::: Exercise input

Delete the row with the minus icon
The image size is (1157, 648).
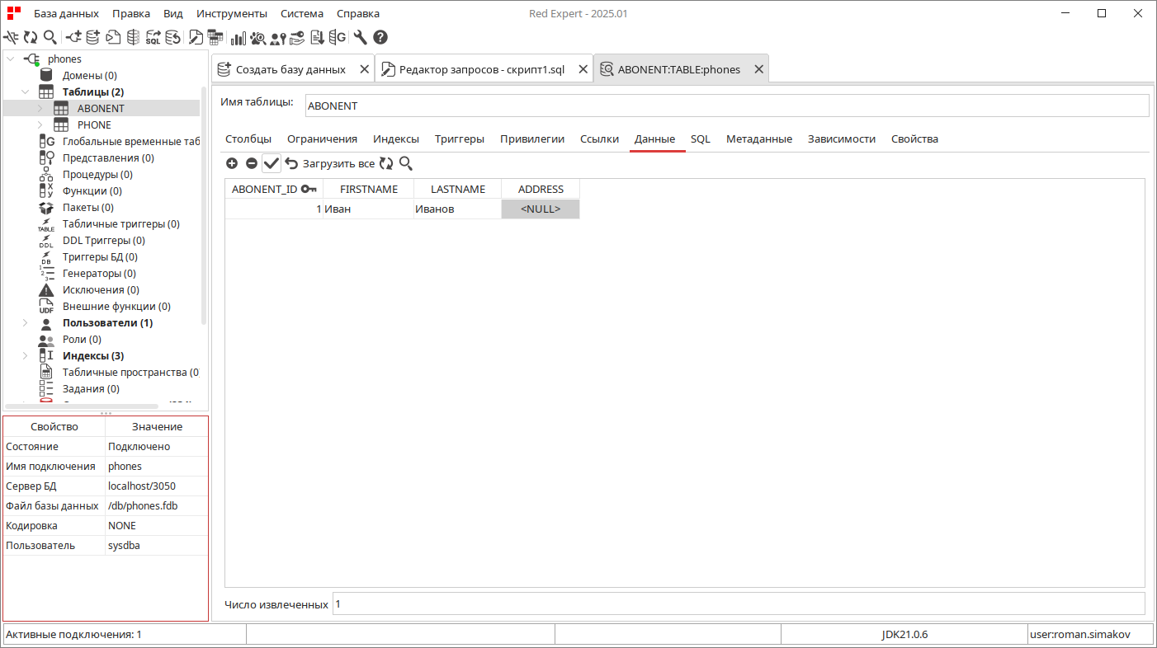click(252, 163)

::::::
::: Exercise input

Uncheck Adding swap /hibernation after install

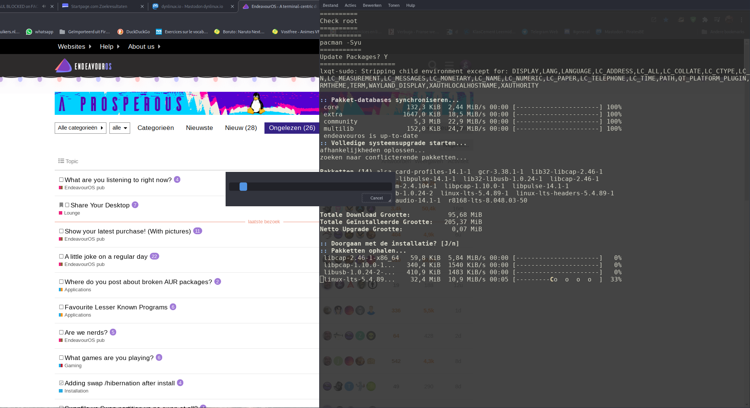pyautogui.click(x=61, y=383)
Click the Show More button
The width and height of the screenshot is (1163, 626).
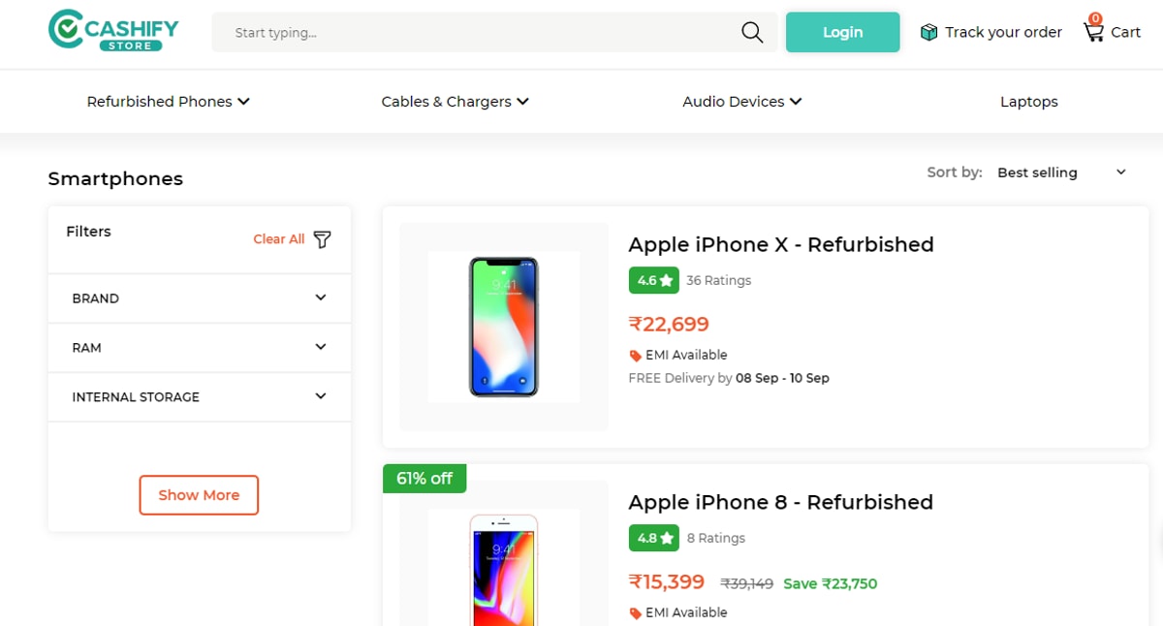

::::::
::: Exercise input

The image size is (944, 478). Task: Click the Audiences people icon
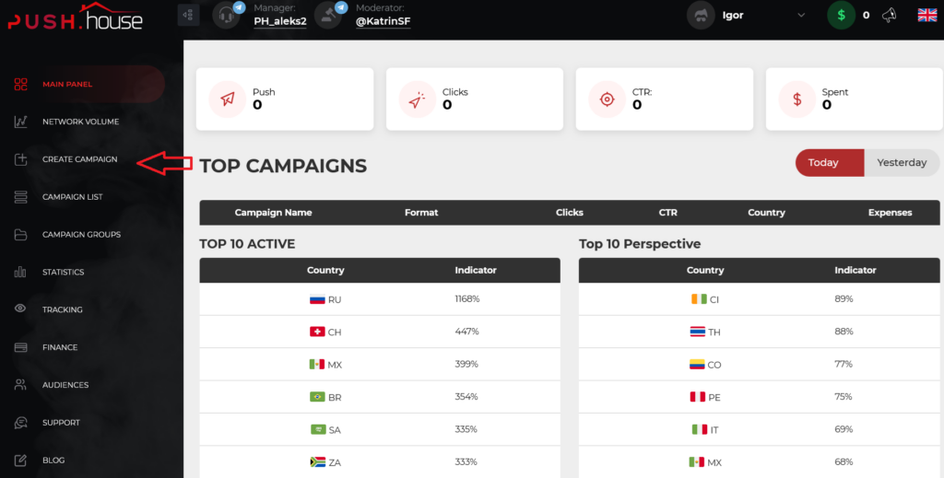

::::::

Directions for this task: Switch "button" to "link" in the part of the entries that opens with the line containing "Click the Show More button" and closes with the line containing "The width and", and write out only those lines with nothing else changed.

Exercise output:
Click the Show More link
The width and height of the screenshot is (1163, 626).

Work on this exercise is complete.